### Source material:
==*==

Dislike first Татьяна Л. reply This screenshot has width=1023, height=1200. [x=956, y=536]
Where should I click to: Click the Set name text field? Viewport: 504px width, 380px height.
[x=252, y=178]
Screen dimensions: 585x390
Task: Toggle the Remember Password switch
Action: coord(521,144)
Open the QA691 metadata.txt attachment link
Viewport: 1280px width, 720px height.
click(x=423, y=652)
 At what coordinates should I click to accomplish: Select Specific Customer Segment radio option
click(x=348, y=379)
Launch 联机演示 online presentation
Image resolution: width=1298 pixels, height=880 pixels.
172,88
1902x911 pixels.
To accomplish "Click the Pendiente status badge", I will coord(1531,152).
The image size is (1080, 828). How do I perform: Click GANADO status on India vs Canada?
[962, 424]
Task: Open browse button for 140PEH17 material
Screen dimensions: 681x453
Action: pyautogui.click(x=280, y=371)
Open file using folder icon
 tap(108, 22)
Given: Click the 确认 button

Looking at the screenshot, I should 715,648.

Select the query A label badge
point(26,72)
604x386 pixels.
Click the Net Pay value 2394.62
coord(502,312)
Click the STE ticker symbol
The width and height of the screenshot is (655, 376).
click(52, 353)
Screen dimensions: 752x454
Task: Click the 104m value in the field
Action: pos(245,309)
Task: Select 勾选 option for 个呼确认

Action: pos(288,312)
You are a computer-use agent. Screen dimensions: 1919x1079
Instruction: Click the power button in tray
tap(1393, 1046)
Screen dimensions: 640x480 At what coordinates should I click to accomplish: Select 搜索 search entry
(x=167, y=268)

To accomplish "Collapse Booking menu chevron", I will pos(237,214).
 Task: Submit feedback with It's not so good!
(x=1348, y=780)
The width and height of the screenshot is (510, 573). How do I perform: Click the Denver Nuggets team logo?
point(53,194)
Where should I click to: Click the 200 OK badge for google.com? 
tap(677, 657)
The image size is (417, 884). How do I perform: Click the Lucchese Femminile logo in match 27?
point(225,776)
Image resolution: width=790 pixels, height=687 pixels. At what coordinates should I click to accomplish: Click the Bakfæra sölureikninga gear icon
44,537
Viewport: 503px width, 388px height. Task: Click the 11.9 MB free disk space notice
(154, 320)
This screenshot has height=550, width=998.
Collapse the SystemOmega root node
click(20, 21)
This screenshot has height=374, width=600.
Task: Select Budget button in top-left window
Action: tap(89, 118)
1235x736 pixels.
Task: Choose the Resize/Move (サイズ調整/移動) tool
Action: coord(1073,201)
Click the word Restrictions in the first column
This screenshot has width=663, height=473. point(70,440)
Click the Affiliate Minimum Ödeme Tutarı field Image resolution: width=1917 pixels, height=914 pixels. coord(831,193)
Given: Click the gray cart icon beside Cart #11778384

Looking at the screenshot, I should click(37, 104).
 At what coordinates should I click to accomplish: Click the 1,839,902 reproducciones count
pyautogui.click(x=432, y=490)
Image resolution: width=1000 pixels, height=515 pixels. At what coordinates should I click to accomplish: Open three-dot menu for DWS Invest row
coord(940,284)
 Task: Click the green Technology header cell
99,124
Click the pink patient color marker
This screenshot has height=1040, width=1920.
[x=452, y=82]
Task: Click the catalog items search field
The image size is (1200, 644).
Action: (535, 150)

==*==

### Work to be completed:
Would you please return all lines of the data that include the word "will"?

### Response:
To accomplish "Click the Pendiente status badge", I will coord(1531,152).
To accomplish "Collapse Booking menu chevron", I will pos(237,214).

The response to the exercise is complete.